▸ **WORK REQUIRED**: For each line below that contains the word "element", make a copy.

▸ **MATERIAL SUPPLIED**:
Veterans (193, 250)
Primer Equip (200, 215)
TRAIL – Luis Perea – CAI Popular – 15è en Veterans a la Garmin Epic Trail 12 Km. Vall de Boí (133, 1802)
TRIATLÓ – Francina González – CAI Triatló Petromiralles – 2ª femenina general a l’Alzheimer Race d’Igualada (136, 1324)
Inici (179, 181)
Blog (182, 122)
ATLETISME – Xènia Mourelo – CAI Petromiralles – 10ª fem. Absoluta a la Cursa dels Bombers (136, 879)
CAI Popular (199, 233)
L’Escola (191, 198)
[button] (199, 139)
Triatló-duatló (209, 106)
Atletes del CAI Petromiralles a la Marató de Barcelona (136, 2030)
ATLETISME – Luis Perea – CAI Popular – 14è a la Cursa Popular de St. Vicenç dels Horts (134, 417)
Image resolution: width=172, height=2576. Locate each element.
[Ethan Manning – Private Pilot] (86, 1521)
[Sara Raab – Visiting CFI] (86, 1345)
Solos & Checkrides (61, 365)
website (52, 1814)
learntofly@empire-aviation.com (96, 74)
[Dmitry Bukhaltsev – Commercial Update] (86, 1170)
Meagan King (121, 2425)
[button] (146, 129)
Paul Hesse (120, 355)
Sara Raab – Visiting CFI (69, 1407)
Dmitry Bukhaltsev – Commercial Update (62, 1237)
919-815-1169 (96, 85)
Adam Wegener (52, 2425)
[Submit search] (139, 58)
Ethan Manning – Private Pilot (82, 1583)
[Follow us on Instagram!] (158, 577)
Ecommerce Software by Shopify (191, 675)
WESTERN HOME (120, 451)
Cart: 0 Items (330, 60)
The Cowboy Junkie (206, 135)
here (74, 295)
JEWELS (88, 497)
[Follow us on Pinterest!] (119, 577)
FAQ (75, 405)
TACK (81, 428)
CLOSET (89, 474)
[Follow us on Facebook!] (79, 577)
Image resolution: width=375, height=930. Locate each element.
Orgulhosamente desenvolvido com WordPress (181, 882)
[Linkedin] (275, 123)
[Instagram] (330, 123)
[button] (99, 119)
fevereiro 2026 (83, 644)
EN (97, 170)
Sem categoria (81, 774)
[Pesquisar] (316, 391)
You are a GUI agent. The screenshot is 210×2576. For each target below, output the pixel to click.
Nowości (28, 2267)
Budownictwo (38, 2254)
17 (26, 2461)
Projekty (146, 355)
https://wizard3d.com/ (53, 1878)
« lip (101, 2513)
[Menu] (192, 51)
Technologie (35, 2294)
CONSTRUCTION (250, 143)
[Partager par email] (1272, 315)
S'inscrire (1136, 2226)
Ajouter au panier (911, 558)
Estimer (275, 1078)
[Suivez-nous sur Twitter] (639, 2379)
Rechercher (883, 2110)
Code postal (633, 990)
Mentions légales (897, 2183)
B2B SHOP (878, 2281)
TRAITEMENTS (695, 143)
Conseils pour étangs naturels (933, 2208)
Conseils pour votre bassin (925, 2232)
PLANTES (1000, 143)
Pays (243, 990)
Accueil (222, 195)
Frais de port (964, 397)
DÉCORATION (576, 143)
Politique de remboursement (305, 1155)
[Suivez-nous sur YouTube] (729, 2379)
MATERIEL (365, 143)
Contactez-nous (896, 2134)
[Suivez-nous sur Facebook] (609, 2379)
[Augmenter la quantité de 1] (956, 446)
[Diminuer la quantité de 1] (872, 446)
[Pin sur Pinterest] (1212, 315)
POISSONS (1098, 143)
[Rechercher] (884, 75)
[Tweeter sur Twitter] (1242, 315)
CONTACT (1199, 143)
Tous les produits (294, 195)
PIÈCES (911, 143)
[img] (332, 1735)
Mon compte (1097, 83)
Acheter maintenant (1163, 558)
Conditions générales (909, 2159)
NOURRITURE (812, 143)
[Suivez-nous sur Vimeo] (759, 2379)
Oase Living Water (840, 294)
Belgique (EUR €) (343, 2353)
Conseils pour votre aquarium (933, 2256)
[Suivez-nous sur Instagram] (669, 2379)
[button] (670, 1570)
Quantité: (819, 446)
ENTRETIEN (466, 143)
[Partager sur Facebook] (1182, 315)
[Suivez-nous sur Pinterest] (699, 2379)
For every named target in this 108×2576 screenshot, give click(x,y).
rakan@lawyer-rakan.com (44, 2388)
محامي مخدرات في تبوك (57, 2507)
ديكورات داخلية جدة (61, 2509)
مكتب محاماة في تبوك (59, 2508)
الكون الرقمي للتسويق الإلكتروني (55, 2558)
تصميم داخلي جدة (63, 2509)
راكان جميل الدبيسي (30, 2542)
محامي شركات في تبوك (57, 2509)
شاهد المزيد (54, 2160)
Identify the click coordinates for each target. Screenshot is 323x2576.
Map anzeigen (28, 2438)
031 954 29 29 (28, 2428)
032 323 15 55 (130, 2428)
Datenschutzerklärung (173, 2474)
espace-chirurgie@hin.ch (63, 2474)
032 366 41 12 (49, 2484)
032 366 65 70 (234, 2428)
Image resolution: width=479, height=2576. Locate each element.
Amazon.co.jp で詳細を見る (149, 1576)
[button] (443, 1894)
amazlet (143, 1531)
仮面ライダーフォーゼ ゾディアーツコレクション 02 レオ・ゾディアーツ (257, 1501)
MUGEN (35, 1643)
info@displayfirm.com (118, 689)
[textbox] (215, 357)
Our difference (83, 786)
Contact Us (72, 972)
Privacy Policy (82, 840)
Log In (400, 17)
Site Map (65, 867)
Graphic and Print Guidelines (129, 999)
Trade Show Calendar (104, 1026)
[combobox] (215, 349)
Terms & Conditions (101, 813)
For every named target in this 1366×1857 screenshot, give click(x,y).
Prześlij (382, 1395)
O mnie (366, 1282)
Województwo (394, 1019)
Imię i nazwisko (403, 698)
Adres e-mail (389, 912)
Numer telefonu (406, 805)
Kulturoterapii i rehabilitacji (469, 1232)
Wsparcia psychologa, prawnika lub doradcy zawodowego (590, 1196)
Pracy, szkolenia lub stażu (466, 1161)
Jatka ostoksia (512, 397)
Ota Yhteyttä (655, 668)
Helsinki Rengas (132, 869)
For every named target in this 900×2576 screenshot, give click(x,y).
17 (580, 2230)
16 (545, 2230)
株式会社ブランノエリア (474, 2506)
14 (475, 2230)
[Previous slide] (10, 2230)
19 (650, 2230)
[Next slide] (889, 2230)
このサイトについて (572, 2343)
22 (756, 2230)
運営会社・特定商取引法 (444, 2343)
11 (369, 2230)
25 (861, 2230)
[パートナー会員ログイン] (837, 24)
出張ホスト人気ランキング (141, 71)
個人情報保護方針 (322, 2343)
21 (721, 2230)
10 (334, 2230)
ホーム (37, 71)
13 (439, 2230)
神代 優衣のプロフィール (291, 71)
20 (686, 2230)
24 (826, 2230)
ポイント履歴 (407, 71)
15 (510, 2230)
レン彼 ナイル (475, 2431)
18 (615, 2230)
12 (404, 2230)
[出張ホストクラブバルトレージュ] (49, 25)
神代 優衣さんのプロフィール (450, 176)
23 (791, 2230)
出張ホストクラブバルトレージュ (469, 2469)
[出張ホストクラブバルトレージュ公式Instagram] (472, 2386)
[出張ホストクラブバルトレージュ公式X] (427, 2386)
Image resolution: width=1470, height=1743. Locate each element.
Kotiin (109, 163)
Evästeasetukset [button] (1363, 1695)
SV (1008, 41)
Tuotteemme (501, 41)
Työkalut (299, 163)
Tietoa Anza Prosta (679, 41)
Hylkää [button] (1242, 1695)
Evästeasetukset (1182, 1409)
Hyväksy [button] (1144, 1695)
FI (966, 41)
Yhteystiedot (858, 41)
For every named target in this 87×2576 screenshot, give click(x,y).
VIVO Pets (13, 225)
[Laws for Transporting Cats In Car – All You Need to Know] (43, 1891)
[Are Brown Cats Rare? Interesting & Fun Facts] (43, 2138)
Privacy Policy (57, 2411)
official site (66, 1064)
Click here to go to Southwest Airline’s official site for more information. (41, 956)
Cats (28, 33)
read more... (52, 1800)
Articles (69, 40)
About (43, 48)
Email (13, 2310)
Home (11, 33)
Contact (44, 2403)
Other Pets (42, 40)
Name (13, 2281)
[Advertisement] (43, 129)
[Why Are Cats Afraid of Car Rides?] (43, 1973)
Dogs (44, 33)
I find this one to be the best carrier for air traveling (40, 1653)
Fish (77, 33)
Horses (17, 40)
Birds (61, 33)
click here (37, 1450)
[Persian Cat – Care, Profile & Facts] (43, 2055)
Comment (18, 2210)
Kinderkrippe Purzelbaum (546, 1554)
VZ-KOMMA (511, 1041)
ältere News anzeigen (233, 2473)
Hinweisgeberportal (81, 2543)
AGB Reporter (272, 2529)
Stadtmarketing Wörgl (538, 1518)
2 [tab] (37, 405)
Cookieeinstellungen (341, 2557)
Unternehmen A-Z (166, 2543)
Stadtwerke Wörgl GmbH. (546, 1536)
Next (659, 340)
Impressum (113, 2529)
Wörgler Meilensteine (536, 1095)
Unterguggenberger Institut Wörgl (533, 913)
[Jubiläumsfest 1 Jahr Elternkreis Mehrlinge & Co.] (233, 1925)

▸ **ANSWER BOX**:
Image resolution: width=172, height=2576. Locate each element.
Image resolution: width=375, height=930. Locate each element.
Image resolution: width=479, height=2576. Locate each element.
Image resolution: width=1470, height=1743. Locate each element.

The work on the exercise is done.